BIZNEWS.ID, Jakarta – Ketua Komisi XI DPR RI, Mukhamad Misbakhun, menekankan pentingnya kemandirian daerah dalam mendorong pertumbuhan ekonomi yang adil dan tidak membebani masyarakat. Ia mendesak pemerintah daerah (Pemda) untuk fokus pada perbaikan fundamental tata kelola sebagai kunci utama peningkatan produktivitas ekonomi, ketimbang menempuh jalan pintas menaikkan pungutan atau pajak daerah yang justru memberatkan warga.
Menurut Misbakhun, paradigma lama yang hanya mengandalkan kenaikan pajak atau retribusi tanpa adanya perbaikan signifikan pada layanan publik harus segera ditinggalkan. Pendekatan semacam itu dinilai tidak hanya kontraproduktif terhadap iklim usaha, tetapi juga mencederai rasa keadilan masyarakat yang seharusnya menjadi prioritas utama pemerintah. Kemandirian daerah, tegasnya, harus diwujudkan melalui inovasi dan efektivitas pemerintahan, bukan dengan membebani rakyat.
"Kemandirian daerah adalah sebuah keniscayaan, tetapi jalannya bukan dengan menambah beban di pundak rakyat. Roda aktivitas ekonomi masyarakat harus dipermudah, birokrasi harus efisien, dan pelayanan publik harus prima. Jika pemerintah memfasilitasi warganya untuk produktif, maka basis pendapatan daerah secara alami akan menguat tanpa perlu melakukan pungutan yang eksesif," ujar Misbakhun di Jakarta.

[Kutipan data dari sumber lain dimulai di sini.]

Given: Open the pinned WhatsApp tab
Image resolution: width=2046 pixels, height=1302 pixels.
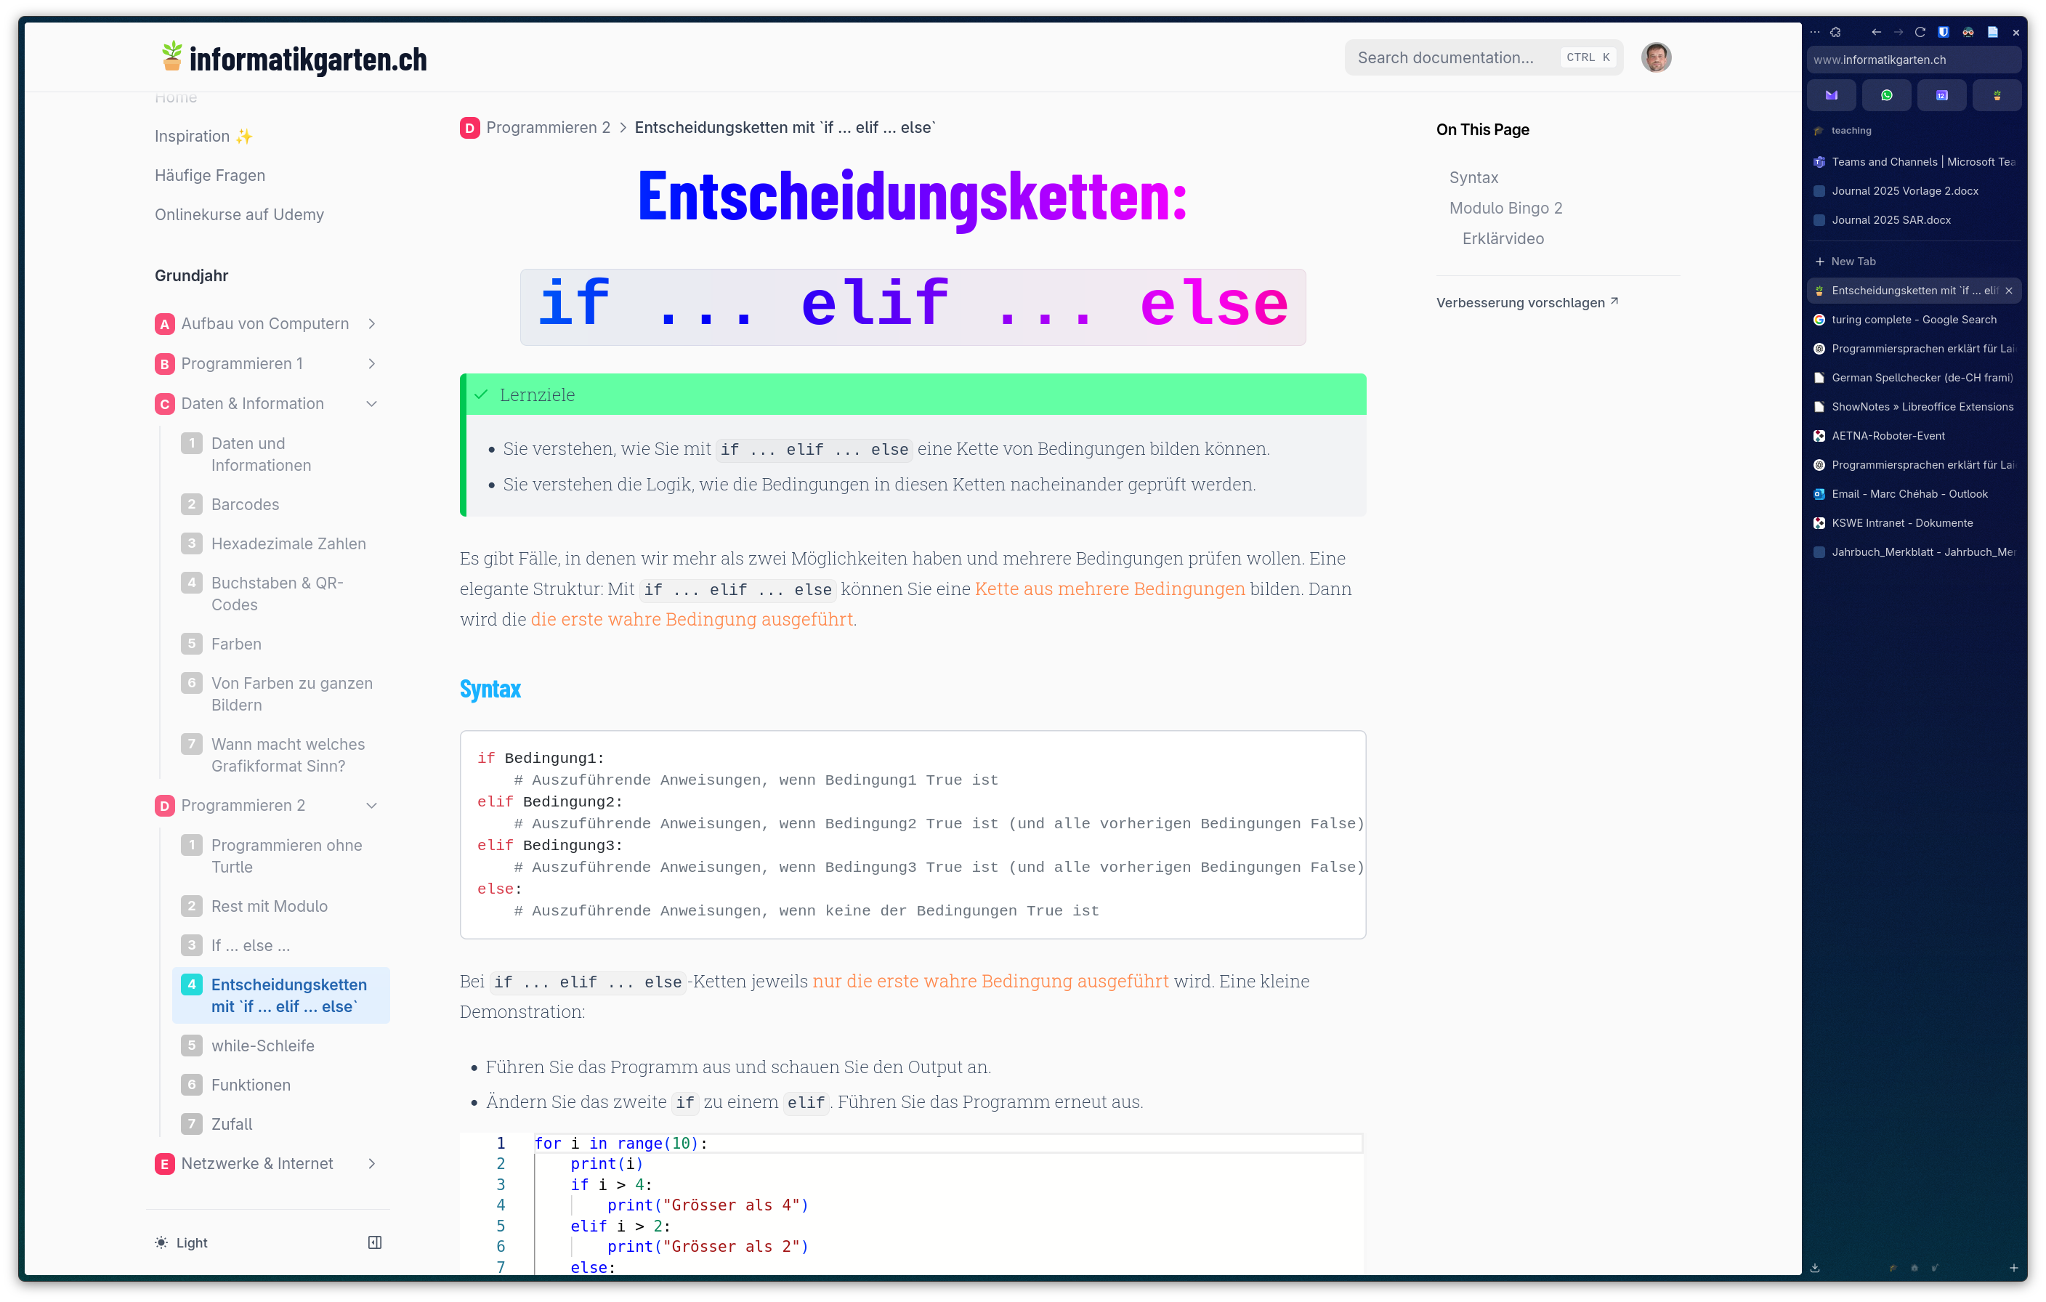Looking at the screenshot, I should coord(1886,95).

Lebih lanjut, ia menjelaskan bahwa terdapat dua jalan utama yang saling terkait untuk mencapai tujuan tersebut. Pertama, melalui pendekatan efisiensi belanja, di mana anggaran daerah harus dialokasikan secara cermat dan diprioritaskan untuk program-program yang memiliki dampak pengganda (multiplier effect) terhadap perekonomian lokal, karena selama ini, belanja daerah yang tertuang dalam APBD di dominasi rata-rata diatas 50% untuk belanja pegawai. Kondisi ini menyisakan ruang fiskal yang sangat sempit untuk belanja modal dan pembangunan. Idealnya, porsi belanja pegawai ditekan hingga 30%, karena pada tahun 2027 nanti pemerintah akan menetapkan pembatasan maksimal porsi belanja pegawai daerah sebesar 30% dari total belanja APBD, sesuai UU Hubungan Keuangan Antara Pemerintah Pusat dan Daerah (HKPD). Jadi tahun 2025 ini masih dalam masa transisi untuk memenuhi batas tersebut. Ini semua dilakukan agar daerah memiliki kapasitas fiskal yang memadai untuk pembangunan tanpa terus bergantung pada transfer pusat.
Kedua, adalah pendekatan efektivitas pelayanan publik, yang berfokus pada penyederhanaan perizinan, penyediaan infrastruktur dasar yang andal, dan penciptaan ekosistem yang ramah bagi dunia usaha.
Di samping itu, Misbakhun menambahkan, ketika masyarakat merasakan kemudahan dalam berusaha dan menjalankan kegiatan ekonominya, kesadaran untuk membayar pajak dan retribusi daerah akan tumbuh secara organik. Inilah inti dari simbiosis mutualisme antara pemerintah dan rakyat. Pemerintah melayani dengan baik, ekonomi masyarakat tumbuh, dan pada gilirannya pendapatan asli daerah (PAD) meningkat secara sehat dan berkelanjutan.
"Pada akhirnya, baik pendekatan efisiensi belanja maupun efektivitas pelayanan, keduanya bermuara pada satu tujuan: perbaikan tata kelola untuk meningkatkan produktivitas ekonomi daerah. Tujuannya bukan semata-mata angka pendapatan, melainkan menciptakan sebuah ekosistem ekonomi daerah yang kuat, mandiri, dan pada akhirnya menyejahterakan rakyatnya secara berkeadilan," tutup Misbakhun.